Quick, solve this problem
3 + 5 * 7 = ?
If you still recall high school algebra, you’ll remember that you should be doing the multiplication problem first. So the answer would be 35 + 3, or 38. But if you just punch the numbers into your calculator (or if you haven’t had occasion to do algebra since the ninth grade), you might do the addition problem first and come up with a different answer.
But even when people are reminded about the algebraic solution to the problem, when the numbers are grouped together a little differently, it has a significant impact on whether they’re able to solve the problem correctly. For example, if you see the problem grouped like this:
3+5 * 7 = ?
Even though you’ve now been reminded about the order of operations, the problem becomes a little more difficult, and if you’re doing a large number of problems, you will probably make more mistakes than if the numbers are spaced evenly.
You’ll do even better if the problem is written like this:
3 + 5*7 = ?
This visual grouping was the subject of David Landy’s talk, “Real Physical Symbol Systems for Mathematical Reasoning.” Landy and his co-author Robert Goldstone also asked volunteers to actually write out equations, and they found that people spaced out addition and subtraction more than multiplication and division, matching with their writing the method that makes solving the equation more efficient.
And of course, if you use algebraic shorthand for writing equations, you might omit the multiplication symbol entirely:
a + bc = d
So the shorthand that’s been developed over the years by mathematicians actually reflects the order of operations itself.
Landy and Goldstone have another interesting experiment which I’ll discuss below.
How would you solve this equation?
y – 4 = 6
You might go through the formal steps of adding 4 to both sides of the equation, then canceling out the 4 on the left to come up with the answer.
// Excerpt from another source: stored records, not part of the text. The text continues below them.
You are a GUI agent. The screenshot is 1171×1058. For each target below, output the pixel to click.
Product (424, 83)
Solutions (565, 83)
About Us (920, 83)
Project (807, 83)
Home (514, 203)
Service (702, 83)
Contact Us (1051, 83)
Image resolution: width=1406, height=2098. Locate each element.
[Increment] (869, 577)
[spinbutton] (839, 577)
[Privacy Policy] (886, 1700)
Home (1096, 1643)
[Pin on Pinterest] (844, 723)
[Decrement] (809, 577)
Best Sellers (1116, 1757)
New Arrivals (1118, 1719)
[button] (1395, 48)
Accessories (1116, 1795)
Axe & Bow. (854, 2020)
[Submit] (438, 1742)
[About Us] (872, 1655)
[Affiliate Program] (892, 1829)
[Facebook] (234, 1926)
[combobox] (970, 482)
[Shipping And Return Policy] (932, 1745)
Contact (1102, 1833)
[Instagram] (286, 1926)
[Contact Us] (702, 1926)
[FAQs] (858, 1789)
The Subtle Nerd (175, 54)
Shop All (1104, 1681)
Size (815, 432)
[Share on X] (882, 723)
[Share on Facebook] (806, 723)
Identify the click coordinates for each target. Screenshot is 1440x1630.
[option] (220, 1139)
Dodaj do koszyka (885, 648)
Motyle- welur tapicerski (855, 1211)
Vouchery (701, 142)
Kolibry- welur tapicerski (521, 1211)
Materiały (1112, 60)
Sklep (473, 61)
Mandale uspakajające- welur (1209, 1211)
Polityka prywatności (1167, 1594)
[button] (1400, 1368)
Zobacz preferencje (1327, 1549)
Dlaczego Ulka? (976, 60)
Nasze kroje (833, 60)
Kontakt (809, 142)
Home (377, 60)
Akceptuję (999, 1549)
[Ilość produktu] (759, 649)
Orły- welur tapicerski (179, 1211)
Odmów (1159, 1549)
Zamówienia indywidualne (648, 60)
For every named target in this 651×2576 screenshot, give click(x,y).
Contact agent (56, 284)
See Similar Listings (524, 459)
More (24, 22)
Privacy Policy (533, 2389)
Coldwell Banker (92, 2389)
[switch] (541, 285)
But you might take the shortcut of simply moving the 4 to the right side and switching its sign.
Since this is a motion, from left to right, the researchers wondered if seeing a similar motion would help people the problem faster. So they created an experiment where little dots moved from left to right (or right to left) in the background while people solved similar equations.
Indeed, people were better at solving the equation when the dots were moving the same direction that the number needed to be moved. Pretty cool stuff.